Le Figaro a obtenu un entretien avec un ancien officier de l’US Navy Bryan Clark qui ne cache pas la difficulé de rouvrir par la force le détroit d’Ormuz « Assurer la sécurité du trafic maritime dans ce détroit est une mission très difficile. Les Iraniens ont déployé un grand nombre de missiles sol-mer dissimulés dans des grottes sur des rampes mobiles le long de la côte, dont ils peuvent sortir en quelques minutes pour tirer. Ils disposent aussi de vedettes rapides et de drones navals comme ceux utilisés par les Ukrainiens. Dans la partie la plus étroite du détroit d’Ormuz, la côte iranienne n’est qu’à deux ou trois miles nautiques de distance. Ces drones faisant du 20 ou du 30 nœuds, ils peuvent frapper en quelques minutes les navires qui franchissent le détroit. »
Au onzième jour de guerre au Moyen-Orient, le ministre de la Défense américain, Pete Hegseth, a affirmé au lendemain de la prise de parole de Trump assurant que la guerre était quasiment finie que mardi 10 mars constituerait "le jour le plus intense de frappes" sur l'Iran depuis le début de la guerre le 28 février. "Si pour une raison quelconque des mines ont été posées et qu'elles ne sont pas retirées immédiatement, les conséquences militaires pour l'Iran seront sans précédent", a mis en garde le président américain dans un message publié sur sa plateforme Truth Social. L'armée américaine a également annoncé mardi soir avoir détruit 16 bateaux poseurs de mines iraniens "près du détroit d'Ormuz". "Les forces américaines ont éliminé plusieurs navires de guerre iraniens le 10 mars, dont 16 navires poseurs de mines près du détroit d'Ormuz", a-t-elle écrit sur X.
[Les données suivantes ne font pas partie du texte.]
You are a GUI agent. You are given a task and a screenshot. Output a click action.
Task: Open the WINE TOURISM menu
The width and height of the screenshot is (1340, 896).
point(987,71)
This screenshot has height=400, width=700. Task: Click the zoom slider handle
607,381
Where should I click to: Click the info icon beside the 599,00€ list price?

Par ailleurs, le Pentagone a tenu sur les pertes étasuniennes des propos peu crédibles . Environ 140 militaires américains auraient été « blessés » depuis le début de la guerre en Iran. "La grande majorité de ces blessures étaient légères, et 108 (militaires) ont déjà repris du service", a déclaré le porte-parole du Pentagone, Sean Parnell. "Huit militaires sont toujours considérés comme gravement blessés", a-t-il ajouté. Les autorités américaines ont précédemment fait état de sept militaires américains tués, au Koweït et en Arabie saoudite. Le ministre de l'Energie américain, Chris Wright, a supprimé mardi une vidéo publiée quelques minutes plus tôt dans laquelle il annonçait que la marine américaine avait escorté un premier pétrolier pour lui permettre de franchir ce passage stratégique pour le commerce mondial de pétrole. Washington a ensuite rétropédalé. "La marine américaine n'a escorté aucun pétrolier ni aucun navire à l'heure actuelle", a déclaré quelques instants plus tard la porte-parole de la Maison Blanche. L'Iran a aussi démenti l'information publiée par le ministre de l'Energie américain.
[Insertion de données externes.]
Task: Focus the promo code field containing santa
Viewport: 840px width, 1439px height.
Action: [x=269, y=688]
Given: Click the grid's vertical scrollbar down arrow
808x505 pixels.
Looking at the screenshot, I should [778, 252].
Le président du Parlement iranien a lui averti mardi que toute attaque contre les infrastructures de l'Iran entraînerait une réplique de même calibre. Les Gardiens de la Révolution iraniens ont tiré mardi une nouvelle salve de missiles sur Israël, notamment Tel-Aviv, et sur des cibles américaines au Moyen-Orient. L'armée iranienne a de son côté affirmé avoir ciblé en Israël, lors d'une opération distincte, un centre militaire et un autre dédié au renseignement.
Des explosions ont été entendues mardi soir dans la capitale de Bahreïn, Manama, ont rapporté deux journalistes de l'AFP, alors que l'Iran poursuit ses frappes de représailles à travers le Golfe.
Israël a mené de nouvelles frappes sur le Liban., bastion du Hezbollah pro-iranien, L'ONU a annoncé mardi matin que plus de 667 000 personnes avaient été déplacées par les frappes israéliennes sur le Liban, soit 100 000 personnes supplémentaires en 24 heures. Le Comité islamique de la santé, affilié au Hezbollah, a annoncé mardi soir que 15 de ses secouristes avaient été tués par des frappes israéliennes depuis le début de la guerre.
Macron a annoncé mardi soir que dans "le cadre de la Présidence française du G7", Emmanuel Macron tiendra mercredi à 15 heures "une visioconférence des chefs d’Etat et de gouvernement du G7 pour évoquer les conséquences économiques de la guerre au Moyen Orient, notamment la situation énergétique ainsi que les mesures pour les atténuer". "Il s'agira de la première discussion sur cet enjeu entre membres du G7", précise l'Elysée. Il n'est plus
La course vers la troisième guerre mondiale est enclenchée.